## begin Given entries
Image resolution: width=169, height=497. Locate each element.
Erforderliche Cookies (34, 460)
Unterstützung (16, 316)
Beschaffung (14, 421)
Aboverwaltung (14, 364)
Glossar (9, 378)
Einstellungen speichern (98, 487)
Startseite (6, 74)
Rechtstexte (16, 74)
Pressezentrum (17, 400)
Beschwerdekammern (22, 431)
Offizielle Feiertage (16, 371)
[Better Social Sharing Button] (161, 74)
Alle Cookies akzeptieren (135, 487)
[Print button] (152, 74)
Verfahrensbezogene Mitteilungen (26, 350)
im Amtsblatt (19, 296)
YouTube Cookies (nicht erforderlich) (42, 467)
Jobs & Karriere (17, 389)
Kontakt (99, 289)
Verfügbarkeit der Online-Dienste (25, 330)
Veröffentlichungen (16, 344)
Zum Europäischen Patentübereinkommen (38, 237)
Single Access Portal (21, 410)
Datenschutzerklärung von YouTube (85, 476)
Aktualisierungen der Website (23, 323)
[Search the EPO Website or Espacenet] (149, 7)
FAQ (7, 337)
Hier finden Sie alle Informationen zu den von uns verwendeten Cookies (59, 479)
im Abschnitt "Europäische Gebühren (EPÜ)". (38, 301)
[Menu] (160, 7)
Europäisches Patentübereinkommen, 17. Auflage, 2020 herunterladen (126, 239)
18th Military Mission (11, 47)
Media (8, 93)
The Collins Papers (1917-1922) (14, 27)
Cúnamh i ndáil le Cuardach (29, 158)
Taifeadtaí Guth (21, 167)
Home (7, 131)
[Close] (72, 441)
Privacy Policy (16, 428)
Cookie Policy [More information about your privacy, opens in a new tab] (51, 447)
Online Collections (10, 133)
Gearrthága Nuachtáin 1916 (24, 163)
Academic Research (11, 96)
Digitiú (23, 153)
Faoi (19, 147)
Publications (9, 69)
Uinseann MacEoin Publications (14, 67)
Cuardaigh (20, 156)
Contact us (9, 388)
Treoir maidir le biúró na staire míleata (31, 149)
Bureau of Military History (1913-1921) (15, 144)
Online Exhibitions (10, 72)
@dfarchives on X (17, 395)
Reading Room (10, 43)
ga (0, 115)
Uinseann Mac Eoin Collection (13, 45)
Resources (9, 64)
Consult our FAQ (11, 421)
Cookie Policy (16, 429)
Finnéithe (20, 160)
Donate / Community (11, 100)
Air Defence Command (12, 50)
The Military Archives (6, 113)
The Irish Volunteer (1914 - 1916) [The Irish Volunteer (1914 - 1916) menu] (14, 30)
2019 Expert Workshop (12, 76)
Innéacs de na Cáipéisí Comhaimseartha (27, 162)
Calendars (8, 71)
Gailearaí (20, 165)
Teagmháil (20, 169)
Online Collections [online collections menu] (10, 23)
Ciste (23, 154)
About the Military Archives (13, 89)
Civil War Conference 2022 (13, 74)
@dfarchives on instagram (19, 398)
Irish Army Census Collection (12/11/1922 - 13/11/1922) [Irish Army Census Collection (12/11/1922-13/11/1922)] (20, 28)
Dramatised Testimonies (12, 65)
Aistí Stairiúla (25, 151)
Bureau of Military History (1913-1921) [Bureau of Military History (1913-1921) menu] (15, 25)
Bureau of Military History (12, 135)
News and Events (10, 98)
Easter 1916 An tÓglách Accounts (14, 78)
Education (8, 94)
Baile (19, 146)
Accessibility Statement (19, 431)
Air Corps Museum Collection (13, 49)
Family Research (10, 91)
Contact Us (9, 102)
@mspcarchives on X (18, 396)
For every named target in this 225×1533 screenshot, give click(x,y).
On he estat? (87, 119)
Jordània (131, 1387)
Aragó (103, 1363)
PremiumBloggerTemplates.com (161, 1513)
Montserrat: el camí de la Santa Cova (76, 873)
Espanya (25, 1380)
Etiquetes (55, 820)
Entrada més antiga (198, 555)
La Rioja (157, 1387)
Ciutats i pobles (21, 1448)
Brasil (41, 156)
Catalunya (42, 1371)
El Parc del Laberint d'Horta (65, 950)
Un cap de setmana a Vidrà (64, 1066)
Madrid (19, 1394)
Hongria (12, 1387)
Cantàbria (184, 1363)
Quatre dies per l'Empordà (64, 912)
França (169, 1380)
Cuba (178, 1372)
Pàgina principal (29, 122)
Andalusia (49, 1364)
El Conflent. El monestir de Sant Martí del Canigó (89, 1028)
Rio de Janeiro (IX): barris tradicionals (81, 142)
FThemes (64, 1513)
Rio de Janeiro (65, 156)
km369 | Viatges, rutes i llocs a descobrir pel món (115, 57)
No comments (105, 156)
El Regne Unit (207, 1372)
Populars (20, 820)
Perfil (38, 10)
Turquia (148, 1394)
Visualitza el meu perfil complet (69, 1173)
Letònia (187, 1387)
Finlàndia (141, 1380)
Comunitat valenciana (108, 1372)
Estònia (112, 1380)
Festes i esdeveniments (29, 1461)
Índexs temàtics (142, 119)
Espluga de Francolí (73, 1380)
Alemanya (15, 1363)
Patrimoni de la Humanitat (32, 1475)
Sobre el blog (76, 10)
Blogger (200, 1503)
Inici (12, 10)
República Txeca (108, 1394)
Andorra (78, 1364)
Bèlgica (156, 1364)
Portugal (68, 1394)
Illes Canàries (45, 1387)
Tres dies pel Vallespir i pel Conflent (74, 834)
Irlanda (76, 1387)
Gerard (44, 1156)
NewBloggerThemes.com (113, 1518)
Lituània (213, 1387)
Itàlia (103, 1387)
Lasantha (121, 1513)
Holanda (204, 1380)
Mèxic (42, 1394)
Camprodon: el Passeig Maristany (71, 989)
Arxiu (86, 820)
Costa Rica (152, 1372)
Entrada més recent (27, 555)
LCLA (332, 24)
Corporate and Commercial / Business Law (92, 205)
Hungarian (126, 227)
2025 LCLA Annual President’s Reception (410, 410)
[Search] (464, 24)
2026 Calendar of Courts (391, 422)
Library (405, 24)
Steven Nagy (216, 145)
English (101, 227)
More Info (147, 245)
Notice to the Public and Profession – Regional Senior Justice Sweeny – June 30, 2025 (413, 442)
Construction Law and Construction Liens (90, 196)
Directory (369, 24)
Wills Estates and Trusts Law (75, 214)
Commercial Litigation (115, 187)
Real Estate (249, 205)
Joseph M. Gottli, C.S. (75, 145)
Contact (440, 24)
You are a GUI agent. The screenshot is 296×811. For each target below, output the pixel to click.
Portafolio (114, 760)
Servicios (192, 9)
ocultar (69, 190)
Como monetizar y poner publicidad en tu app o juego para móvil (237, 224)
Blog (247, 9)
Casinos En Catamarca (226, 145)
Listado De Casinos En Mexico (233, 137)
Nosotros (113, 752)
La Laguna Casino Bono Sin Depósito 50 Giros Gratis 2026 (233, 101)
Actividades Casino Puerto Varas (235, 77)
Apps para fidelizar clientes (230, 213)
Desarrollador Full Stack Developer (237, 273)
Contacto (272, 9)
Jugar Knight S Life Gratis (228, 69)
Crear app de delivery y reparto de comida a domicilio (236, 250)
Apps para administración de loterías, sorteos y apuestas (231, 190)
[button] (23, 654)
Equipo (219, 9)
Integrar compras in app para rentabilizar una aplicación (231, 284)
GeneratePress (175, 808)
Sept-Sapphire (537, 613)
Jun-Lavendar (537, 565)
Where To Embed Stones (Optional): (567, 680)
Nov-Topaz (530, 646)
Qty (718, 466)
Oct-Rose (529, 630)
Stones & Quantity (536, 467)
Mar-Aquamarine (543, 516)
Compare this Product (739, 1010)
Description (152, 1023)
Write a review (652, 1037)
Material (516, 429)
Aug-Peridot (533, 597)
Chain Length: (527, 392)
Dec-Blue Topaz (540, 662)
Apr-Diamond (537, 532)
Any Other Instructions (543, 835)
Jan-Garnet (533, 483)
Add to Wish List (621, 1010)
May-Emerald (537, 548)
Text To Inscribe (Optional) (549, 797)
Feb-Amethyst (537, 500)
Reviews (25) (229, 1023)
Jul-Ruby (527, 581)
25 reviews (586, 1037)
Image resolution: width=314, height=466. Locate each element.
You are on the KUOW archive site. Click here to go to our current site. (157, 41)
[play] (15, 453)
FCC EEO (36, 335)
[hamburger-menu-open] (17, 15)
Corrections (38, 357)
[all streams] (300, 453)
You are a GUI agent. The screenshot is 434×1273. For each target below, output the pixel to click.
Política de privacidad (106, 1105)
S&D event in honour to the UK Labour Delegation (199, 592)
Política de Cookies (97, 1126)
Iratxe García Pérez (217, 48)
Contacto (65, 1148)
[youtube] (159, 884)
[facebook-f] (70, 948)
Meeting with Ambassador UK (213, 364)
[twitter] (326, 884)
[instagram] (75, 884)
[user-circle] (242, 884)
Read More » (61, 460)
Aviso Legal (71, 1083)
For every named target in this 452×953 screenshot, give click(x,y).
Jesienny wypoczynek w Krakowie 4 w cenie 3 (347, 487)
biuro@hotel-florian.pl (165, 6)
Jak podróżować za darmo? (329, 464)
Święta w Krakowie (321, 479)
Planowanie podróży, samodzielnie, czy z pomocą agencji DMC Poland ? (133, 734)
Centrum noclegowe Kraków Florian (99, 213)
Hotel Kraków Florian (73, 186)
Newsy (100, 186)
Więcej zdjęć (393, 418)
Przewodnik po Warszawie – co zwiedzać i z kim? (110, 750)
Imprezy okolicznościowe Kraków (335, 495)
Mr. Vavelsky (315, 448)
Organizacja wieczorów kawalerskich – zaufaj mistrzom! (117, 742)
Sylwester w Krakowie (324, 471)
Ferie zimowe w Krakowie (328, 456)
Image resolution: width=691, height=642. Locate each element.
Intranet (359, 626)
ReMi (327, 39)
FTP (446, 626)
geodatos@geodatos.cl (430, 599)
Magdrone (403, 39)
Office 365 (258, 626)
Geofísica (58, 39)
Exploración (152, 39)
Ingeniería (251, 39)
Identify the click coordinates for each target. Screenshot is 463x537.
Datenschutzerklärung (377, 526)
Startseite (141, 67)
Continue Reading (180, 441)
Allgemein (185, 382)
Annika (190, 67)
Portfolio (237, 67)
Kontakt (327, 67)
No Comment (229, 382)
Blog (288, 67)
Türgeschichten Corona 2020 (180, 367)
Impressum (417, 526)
## end Given entries
- _Aim of the exercise_
Copy out the items starting at the line containing "Alemanya (15, 1363)" and ending at the line containing "ocultar (69, 190)", both included, keeping every line in between. Add -137 to each coordinate in the answers and leave all other text unchanged.

- _Exercise output_
Alemanya (-122, 1226)
Patrimoni de la Humanitat (-105, 1338)
Sobre el blog (-61, -127)
Blogger (63, 1366)
Inici (-125, -127)
República Txeca (-29, 1257)
Andorra (-59, 1227)
Bèlgica (19, 1227)
Portugal (-69, 1257)
Illes Canàries (-92, 1250)
Tres dies pel Vallespir i pel Conflent (-63, 697)
Irlanda (-61, 1250)
Gerard (-93, 1019)
NewBloggerThemes.com (-24, 1381)
Lituània (76, 1250)
Itàlia (-34, 1250)
Lasantha (-16, 1376)
Holanda (67, 1243)
Mèxic (-95, 1257)
Camprodon: el Passeig Maristany (-66, 852)
Arxiu (-51, 683)
Costa Rica (15, 1235)
Entrada més recent (-110, 418)
LCLA (195, -113)
Corporate and Commercial / Business Law (-45, 68)
Hungarian (-11, 90)
2025 LCLA Annual President’s Reception (273, 273)
[Search] (327, -113)
2026 Calendar of Courts (254, 285)
Library (268, -113)
Steven Nagy (79, 8)
English (-36, 90)
More Info (10, 108)
Notice to the Public and Profession – Regional Senior Justice Sweeny – June 30, 2025 (276, 305)
Construction Law and Construction Liens (-47, 59)
Directory (232, -113)
Wills Estates and Trusts Law (-62, 77)
Commercial Litigation (-22, 50)
Real Estate (112, 68)
Joseph M. Gottli, C.S. (-62, 8)
Contact (303, -113)
You are a GUI agent. The screenshot is 296×811. For each target below, output the pixel to click.
Portafolio (-23, 623)
Servicios (55, -128)
ocultar (-68, 53)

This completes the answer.